Thioridazine reverses trastuzumab resistance in gastric cancer by inhibiting S-phase kinase associated protein 2-mediated aerobic glycolysis

Figure 6 Coadministration of thioridazine and lapatinib demonstrates potent anticancer activity in mice harboring gastric cancer xenografts. A: SGC7901-R cells (1 × 10⁶) were injected s.c. into the flanks of nude mice. Ten days post-implantation, the mice were randomized into four groups of five mice each. Then, the mice were treated by i.p. injection with phosphate-buffered saline, lapatinib (70 mg/kg), thioridazine (25 mg/kg), or lapatinib (70 mg/kg) plus thioridazine (25 mg/kg) for 14 d.
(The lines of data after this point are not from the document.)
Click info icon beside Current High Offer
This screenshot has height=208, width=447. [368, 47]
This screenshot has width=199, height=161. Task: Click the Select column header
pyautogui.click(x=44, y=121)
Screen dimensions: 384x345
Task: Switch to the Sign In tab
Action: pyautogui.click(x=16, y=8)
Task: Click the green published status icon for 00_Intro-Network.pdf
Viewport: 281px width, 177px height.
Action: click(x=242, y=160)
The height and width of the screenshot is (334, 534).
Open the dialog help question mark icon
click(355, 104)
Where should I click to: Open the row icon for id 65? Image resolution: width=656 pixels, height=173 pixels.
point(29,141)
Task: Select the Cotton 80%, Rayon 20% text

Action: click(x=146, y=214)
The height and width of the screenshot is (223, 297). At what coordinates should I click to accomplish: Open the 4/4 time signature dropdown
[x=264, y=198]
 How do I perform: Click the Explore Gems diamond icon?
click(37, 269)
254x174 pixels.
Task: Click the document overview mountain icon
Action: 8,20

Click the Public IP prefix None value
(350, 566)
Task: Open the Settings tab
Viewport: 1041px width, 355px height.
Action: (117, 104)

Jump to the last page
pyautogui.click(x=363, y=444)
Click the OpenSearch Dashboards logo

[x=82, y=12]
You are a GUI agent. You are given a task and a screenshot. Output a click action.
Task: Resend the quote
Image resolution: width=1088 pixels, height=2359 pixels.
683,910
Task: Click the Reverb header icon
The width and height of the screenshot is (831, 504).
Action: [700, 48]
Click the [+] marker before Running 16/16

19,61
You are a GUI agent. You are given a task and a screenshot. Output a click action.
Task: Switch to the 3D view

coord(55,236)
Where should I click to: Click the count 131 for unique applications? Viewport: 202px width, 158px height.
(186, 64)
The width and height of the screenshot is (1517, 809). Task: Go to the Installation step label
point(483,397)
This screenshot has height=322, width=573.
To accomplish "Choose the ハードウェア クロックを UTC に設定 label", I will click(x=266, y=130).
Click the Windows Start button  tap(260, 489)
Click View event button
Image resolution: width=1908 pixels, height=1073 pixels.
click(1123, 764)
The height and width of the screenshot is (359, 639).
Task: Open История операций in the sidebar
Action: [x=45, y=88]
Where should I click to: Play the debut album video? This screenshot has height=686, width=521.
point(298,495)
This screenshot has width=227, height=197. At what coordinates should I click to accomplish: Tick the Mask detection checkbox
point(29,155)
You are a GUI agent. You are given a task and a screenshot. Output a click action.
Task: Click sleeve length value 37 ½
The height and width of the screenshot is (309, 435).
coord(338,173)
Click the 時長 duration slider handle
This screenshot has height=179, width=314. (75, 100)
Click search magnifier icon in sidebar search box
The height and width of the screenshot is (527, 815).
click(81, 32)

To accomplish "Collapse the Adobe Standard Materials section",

Gross morphology of the final excised xenograft tumor masses; B: Tumor volumes following treatments were recorded; C: Wet tumor weights; D: Body weights of mice; E: S-phase kinase associated protein 2 (Skp2) expression was evaluated by immunohistochemistry in primary tumors (scale bar = 100 μm); F: The protein levels of Skp2, protein kinase B (Akt), p-Akt, glucose transporter type 1, and GAPDH in two primary tumors from each group were measured by western blotting. ^bP < 0.01, ^dP < 0.0001. Thior: Thioridazine; Lap: Lapatinib.